LPR zamierza uczynić obronę złotówki - czyli rezygnację przyjęcia europejskiej waluty euro - jednym z głównych tematów swej kampanii wyborczej. - Od Mieszka I bicie monety było oznaką suwerenności - mówi lider Ligi Roman Giertych.- Chleb będzie kosztował jedno euro, czyli dwa razy drożej niż teraz - tłumaczył Sylwester Chruszcz
- Domagamy się wprowadzenia do protokołu wielostronnego zapisu, że to Polacy w referendum zadecydują o wprowadzeniu do Polski euro - mówił na konferencji prasowej Ligi Prawicy Rzeczpospolitej Roman Giertych.
Według lidera LPR, obecnie proponowane zapisy przewidują, że Polska bezwarunkowo godzi się - w momencie spełnienia wszystkich kryteriów - na przyjęcie wspólnej europejskiej waluty. Roman Giertych za zaistniałą sytuację obwinia PiS.
- Brak zapisu dającego prawo wyboru jest odejściem od zobowiązań PiS, jest zdradą obywateli pragnących suwerenności. Od Mieszka I bicie monety było oznaką suwerenności, oddanie tego prawa to oddanie Europie insygniów suwerenności Polski - mówił Giertych. - I my będziemy musieli za ten projekt polityczny zapłacić. Apelujemy więc do premiera o opamiętanie i wpisanie zapisu dającego obywatelom prawo zadecydowania o przyjęciu euro lub nie - podkreślił.
Eurodeputowany LPR Sylwester Chruszcz zapowiedział zaś, że po wprowadzeniu w naszym kraju euro, nastąpi radykalny wzrost cen. Za przykład posłużył mu leżący na stole chleb.

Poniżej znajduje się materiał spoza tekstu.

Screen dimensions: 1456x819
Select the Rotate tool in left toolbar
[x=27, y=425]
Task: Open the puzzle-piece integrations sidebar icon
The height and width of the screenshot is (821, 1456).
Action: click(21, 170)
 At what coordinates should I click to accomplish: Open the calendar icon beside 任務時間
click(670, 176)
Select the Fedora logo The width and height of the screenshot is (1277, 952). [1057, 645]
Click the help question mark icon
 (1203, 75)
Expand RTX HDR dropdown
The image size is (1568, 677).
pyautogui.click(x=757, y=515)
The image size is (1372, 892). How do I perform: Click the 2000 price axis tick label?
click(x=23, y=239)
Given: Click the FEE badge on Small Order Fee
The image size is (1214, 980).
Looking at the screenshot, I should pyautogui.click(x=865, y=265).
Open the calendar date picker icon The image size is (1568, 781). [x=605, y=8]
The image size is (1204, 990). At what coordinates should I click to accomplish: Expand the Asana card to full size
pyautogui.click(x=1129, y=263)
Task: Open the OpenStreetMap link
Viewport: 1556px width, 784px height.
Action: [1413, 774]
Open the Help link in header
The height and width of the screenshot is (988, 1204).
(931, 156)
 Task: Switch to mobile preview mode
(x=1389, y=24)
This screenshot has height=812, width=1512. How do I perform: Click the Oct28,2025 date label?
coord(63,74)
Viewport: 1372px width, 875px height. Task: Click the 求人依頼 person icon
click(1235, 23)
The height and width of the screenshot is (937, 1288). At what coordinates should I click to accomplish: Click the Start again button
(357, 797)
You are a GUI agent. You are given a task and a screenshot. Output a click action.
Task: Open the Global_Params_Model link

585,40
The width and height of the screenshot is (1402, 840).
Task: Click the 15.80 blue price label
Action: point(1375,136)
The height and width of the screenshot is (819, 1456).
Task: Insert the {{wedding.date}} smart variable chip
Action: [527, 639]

- Taki chleb obecnie kosztuje około dwóch złotych. Po wejściu wspólnej waluty będzie kosztował jedno euro, czyli dwa razy drożej - tłumaczył Sylwester Chruszcz. - Jesteśmy przekonani ze nasze społeczeństwo nie wytrzyma takich podwyżek - zapewniał. Dodał, że z badań, jakie posiada wynika, że 60 proc. Polaków domaga się zachowania złotego, który jest "gwarantem rozwoju polskiej gospodarki".
Artur Zawisza poinformował z kolei, że pomysł wspólnej waluty odrzuciły trzy "stare" państwa UE (Dania, Szwecja, Wielka Brytania), a tylko jedno z nowych państw (Słowenia) zgodziło się na euro. Powołał się na badania obecnego premiera Wielkiej Brytanii Gordona Browna, który udowodnił Brytyjczykom, że wejście do strefy euro jest nieopłacalne.
Wtórował mu Wojciech Popiela z UPR przypominając, że wspólną walutę chcieli już kiedyś wprowadzić socjaliści ze Związku Radzieckiego.
- Każdy monopol jest szkodliwy - przekonywał Popiela. - Euro jest pomysłem politycznym, który ma sprawić, że będziemy jedynie województwem we wspólnym państwie - dodał. Działacze UPR starują w wyborach z list LPR.